Wednesday, February 01, 2006

Study Review Debunks Soy Health Claims

The Associated Press
Jan. 23, 2006

DALLAS - Veggie burgers and tofu might not be so great at warding off heart disease after all.

An American Heart Association committee reviewed a decade of studies on soy’s benefits and came up with results that are now casting doubt on the health claim that soy-based foods and supplements significantly lower cholesterol.


The panel also found that neither soy nor the soy component isoflavone reduced symptoms of menopause, such as “hot flashes,” and that isoflavones don’t help prevent breast, uterine or prostate cancer. Results were mixed on whether soy prevented postmenopausal bone loss.

Based on its findings, the committee said it would not recommend using isoflavone supplements in food or pills. It concluded that soy-containing foods and supplements did not significantly lower cholesterol, and it said so in a statement recently published in the journal Circulation.


My take:

This news regarding the lack of health benefits for soy, which is a legume, will be no surprise to paleolithic nutrition experts like Dr. Loren Cordain. He stated in his book, The Paleo Diet:

"My research group and I have recently published a paper in the British Journal of Nutrition describing our theory that dairy foods, grains, legumes, and yeast may be partly to blame for rheumatoid arthritis and other autoimmune diseases in genetically susceptible people. Legumes and grains contain substances called "lectins." These substances are a mixture of protein and carbohydrates that plants have evolved to ward off insect predators.
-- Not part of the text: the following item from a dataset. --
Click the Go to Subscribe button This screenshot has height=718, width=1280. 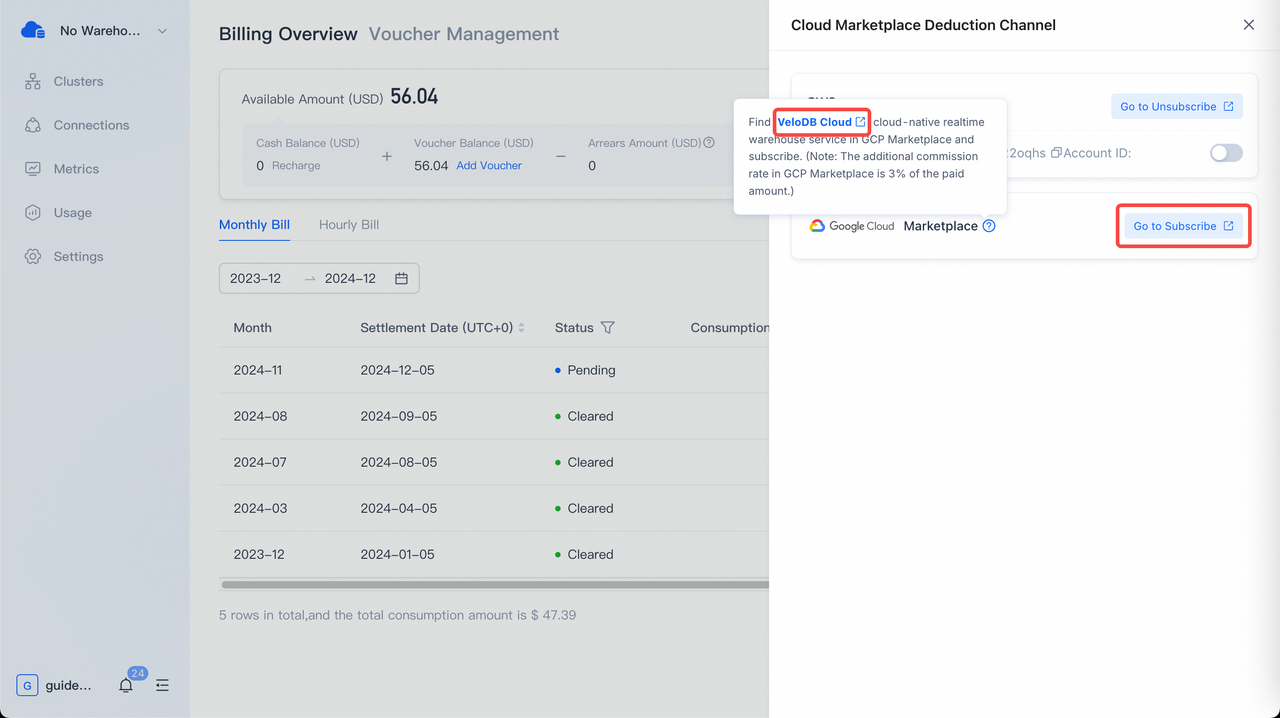[1183, 226]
Because of the carbohydrate portion of the lectin molecule, lectins can bind with almost any tissue in our bodies and wreak havoc-if they can enter the body, that is."
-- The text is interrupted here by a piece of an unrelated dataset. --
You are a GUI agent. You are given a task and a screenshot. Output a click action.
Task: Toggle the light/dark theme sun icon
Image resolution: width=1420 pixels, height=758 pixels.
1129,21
While there is disagreement over when legumes were first eaten in significant quantities by humans, there is general agreement that they were not a staple food during the Paleolithic era or before. Those who know and understand the history of the human diet know that foods like legumes that were not a major part of that diet for most of human history can predict that these foods will not found to be healthy and are likely to be eventually confirmed by studies to be somewhat or significantly unhealthy.